Oil steadied near $54 a barrel as a decline in American fuel inventories signaled that demand remains healthy despite ongoing concerns about the global economy.
Inventories of winter fuel in the U.S. fell more than expected last week as cold polar air blasted the nation, though crude stockpiles rose amid record output, according to the Energy Information Administration. Elsewhere, supplies from OPEC face heightened uncertainty after Libya’s eastern leader Khalifa Haftar said his forces have taken control of the country’s largest oil field.
“The weekly report from the EIA on U.S. oil stocks was bullish for outright prices, plain and simple,” said Tamas Varga, an analyst at PVM Oil Associates Ltd. in London. Still, “more hard work is needed to turn this market unreservedly bullish.”
Oil has faltered this month after posting the biggest gain since April 2016 in January. Higher American output is threatening to offset cuts by the Organization of Petroleum Exporting Countries and its allies. While sanctions on Venezuela and Iran are supportive of prices, investors are wary before U.S.-China meetings next week ahead of a March 1 deadline for trade tariffs to rise.
West Texas Intermediate crude for March delivery slipped 0.4 percent to $53.81 a barrel on the New York Mercantile Exchange as of 10:50 a.m.
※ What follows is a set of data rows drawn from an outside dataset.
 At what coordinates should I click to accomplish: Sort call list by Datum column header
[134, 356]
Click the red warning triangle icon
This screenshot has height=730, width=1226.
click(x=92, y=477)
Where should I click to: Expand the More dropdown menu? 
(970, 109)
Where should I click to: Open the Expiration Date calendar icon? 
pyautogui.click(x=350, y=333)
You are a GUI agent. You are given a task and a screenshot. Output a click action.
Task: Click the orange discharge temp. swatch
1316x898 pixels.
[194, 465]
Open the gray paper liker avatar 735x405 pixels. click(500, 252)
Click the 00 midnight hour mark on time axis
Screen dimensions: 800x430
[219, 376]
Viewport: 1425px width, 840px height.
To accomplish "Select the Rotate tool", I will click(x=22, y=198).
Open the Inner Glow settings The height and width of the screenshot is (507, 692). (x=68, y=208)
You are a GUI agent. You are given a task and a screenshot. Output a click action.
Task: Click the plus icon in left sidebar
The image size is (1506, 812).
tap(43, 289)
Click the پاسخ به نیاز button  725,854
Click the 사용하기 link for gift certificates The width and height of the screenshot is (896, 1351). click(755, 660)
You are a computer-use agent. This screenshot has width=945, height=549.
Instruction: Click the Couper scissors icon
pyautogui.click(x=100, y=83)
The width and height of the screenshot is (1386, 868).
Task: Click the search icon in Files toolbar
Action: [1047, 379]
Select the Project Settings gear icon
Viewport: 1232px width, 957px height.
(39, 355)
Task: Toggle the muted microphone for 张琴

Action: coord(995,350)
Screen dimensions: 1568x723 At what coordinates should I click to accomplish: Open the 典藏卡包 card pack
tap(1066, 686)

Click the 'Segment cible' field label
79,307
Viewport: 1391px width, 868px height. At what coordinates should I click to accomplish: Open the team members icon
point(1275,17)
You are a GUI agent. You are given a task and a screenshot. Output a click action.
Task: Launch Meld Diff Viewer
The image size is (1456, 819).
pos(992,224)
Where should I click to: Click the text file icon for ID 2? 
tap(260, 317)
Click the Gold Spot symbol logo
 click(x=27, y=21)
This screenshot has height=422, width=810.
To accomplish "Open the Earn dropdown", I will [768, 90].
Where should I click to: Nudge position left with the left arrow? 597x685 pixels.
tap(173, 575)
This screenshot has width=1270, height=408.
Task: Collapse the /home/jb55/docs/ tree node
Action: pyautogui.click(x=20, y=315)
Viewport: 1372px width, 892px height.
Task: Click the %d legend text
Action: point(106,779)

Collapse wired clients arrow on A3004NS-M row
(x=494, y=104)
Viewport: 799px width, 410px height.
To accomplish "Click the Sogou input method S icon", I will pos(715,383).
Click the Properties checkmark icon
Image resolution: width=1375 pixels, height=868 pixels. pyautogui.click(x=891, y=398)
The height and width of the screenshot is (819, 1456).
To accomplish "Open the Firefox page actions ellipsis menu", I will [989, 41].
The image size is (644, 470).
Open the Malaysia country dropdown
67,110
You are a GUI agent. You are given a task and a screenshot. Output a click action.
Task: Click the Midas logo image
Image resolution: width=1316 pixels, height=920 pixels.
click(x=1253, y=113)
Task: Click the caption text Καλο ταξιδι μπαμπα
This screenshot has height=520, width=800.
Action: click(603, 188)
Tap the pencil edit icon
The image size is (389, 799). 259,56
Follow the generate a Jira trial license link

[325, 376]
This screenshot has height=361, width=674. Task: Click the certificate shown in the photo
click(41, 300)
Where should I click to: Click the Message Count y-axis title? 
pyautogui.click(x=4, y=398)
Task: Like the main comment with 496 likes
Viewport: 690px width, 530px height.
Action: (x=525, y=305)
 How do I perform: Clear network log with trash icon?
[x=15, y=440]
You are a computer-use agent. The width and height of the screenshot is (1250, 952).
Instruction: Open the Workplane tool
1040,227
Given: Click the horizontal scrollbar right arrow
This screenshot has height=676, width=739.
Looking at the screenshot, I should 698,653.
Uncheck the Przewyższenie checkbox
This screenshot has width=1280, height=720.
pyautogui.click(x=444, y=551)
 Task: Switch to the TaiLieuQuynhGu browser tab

London time. The contract increased 35 cents to $54.01 on Wednesday.
Brent for April settlement dropped 19 cents to $62.50 a barrel on the London-based ICE Futures Europe exchange, after adding 71 cents on Wednesday. The global benchmark crude was at an $8.36 premium to WTI for the same month.
U.S. inventories of winter fuels, including propane, shrank by about 4.9 million barrels combined last week, EIA data showed Wednesday. Distillate stockpiles alone fell by 2.26 million barrels, compared with a decline of 2 million barrels forecast in a Bloomberg survey. U.S. crude output stayed at a record-high 11.9 million barrels a day.
The Bloomberg Dollar Spot index has risen 1 percent this month, capping gains in crude and other commodities priced in the currency. U.S. Trade Representative Robert Lighthizer and Treasury Secretary Steven Mnuchin will lead a delegation to Beijing next week to lay the groundwork for a meeting between Presidents Donald Trump and Xi Jinping later this month.
Other oil-market news: OPEC and its allies will probably extend their oil-cuts agreement later this year to keep prices at “comfortable” levels, according to Azerbaijan’s energy minister. U.S. imports of Venezuelan crude fell 41 percent to 345,000 barrels a day last week, the least since August, according to preliminary EIA data. TransCanada Corp.’s Keystone pipeline and Enbridge Inc.’s Platte pipeline were shut Wednesday to investigate a possible oil spill in Missouri. Both lines carry Canadian crude to the U.S. More stringent sanctions on Venezuela that bar companies that do business with PDVSA from accessing the U.S. financial system resemble Washington’s measures on Iran, ANZ Banking Group said. The lender sees Venezuelan oil exports quickly falling by 300,000 barrels a day to about 700,000 barrels a day.